Lethbridge-Layton-Mackay staff member) helping a camper during a science activity at the 2018 developmental coordination disorder camp at the Mackay site
Lethbridge-Layton-Mackay staff member) helping a camper during a science activity at the 2018 developmental coordination disorder camp at the Mackay site

Summer provides children a well-deserved break from school, with more time spent at home or at a day camp having fun. However, for a child with a physical impairment many camps are not adapted to their needs, or they must continue their therapy throughout the summer. To help these children enjoy their summer to the fullest, while achieving their therapy goals, the Lethbridge-Layton-Mackay Rehabilitation Centre offers two intensive summer therapeutic camps at its Mackay site: the Developmental Coordination Disorder (DCD) Camp, and the Constraint Induced Movement Therapy (CIMT) camp. The Centre has also partnered with Camp Massawippi since its beginnings in 1951. For the past several years, the Lethbridge-Layton-Mackay Rehabilitation Centre has partnered with Camp Massawippi to hold its day camp at the Mackay site.

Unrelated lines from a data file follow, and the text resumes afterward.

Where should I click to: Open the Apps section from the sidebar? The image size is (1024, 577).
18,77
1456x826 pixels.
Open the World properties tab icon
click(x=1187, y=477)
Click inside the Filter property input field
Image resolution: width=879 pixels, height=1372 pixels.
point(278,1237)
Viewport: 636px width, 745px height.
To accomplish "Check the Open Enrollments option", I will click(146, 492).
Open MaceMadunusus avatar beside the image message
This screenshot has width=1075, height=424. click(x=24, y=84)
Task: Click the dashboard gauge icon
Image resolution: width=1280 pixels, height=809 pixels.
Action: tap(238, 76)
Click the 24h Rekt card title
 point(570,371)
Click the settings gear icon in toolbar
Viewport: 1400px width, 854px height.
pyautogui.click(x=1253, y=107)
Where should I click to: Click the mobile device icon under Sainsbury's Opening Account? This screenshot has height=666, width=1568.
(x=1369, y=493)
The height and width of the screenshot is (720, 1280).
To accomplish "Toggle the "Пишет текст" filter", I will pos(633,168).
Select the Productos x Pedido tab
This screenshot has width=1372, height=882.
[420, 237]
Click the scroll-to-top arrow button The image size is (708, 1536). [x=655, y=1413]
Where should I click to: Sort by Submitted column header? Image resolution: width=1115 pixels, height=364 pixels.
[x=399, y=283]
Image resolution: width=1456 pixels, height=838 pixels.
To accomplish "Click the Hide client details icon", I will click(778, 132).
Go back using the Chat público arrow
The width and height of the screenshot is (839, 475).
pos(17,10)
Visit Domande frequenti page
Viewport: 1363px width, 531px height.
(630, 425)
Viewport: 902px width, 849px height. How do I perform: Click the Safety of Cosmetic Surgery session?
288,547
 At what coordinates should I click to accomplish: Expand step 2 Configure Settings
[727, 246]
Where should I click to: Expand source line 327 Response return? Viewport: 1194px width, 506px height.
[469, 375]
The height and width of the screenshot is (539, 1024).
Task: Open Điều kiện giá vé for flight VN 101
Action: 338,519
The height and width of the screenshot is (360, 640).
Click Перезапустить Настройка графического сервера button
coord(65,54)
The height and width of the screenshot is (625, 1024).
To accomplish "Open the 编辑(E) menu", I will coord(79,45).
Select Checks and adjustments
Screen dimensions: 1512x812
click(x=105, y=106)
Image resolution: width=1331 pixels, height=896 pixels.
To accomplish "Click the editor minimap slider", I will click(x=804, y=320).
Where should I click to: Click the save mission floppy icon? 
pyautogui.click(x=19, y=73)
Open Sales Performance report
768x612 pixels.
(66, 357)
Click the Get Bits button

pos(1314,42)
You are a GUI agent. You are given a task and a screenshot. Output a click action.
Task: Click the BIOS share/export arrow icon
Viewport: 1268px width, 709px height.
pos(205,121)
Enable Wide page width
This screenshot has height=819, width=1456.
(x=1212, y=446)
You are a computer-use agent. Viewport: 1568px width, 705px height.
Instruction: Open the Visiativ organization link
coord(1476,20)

The DCD Camp’s format is two week-long sessions, one for children ages 5 to 7 and the other for children 8 to 11 years. Joelle Poirier, Clinical Coordinator for the 8-21 years old program at Lethbridge-Layton-Mackay’s Mackay site, says that the DCD Camp fosters a supportive setting. “Due to their coordination and motor difficulties, children with developmental coordination disorder are often teased at school, participate in less activities, have fewer friends and lack self-confidence. Everyday tasks such as changing into a bathing suit, organizing their school bags, or throwing a ball are often major challenges for them.” The DCD Camp is run by a multidisciplinary team including occupational therapists, specialized educators, physiotherapists, and volunteers. Many activities are also animated by community partner organizations. The children are exposed to a variety of activities such as fencing, judo, arts and crafts, swimming, science experiments, and cooking.

The therapists focus on specific goals chosen by each child, while providing an opportunity for socialization and fun. The therapists use the CO-OP (Cognitive Orientation to daily Occupational Performance) approach, where they guide the children to discover their own strategies to reach a desired goal. “By using CO-OP, children are able to reach their goals including learning to ride a bike without training wheels, using utensils to cut and eat food, drawing a unicorn, and playing a game with other children,” says Ms. Poirier.

At the end of the week, parents are invited to a special presentation showcasing activities their children participated in and the individual goals they worked on. The feedback from parents has been very positive. Some have noticed that their child is more active and less messy at home. One parent said her son loved it, and hoped that in the future it would continue for multiple weeks.  

The Constraint Induced Movement Therapy camp takes place over three weeks for children with a diagnosis of cerebral palsy or hemiplegia that has affected the use of a limb. The camp’s objective is to help children improve the spontaneous use of the affected arm in daily activities, through the use of constraints on the unaffected arm while engaging in repetitive and intensive practicing of gross and fine motor tasks. At the end of every day, they practice goals that target activities of daily living where two hands are required.

Marie-Hélène Bosisio, Occupational Therapist in the 0-7 years old Program, says that one of the impacts the camp has on participants is helping them better understand their condition. “Children feel they have a safe place to try new challenges and persevere. For some this has transferred into their home environment, where they continue to challenge themselves to improve the use of their hand on a daily basis – even months after the camp ends.”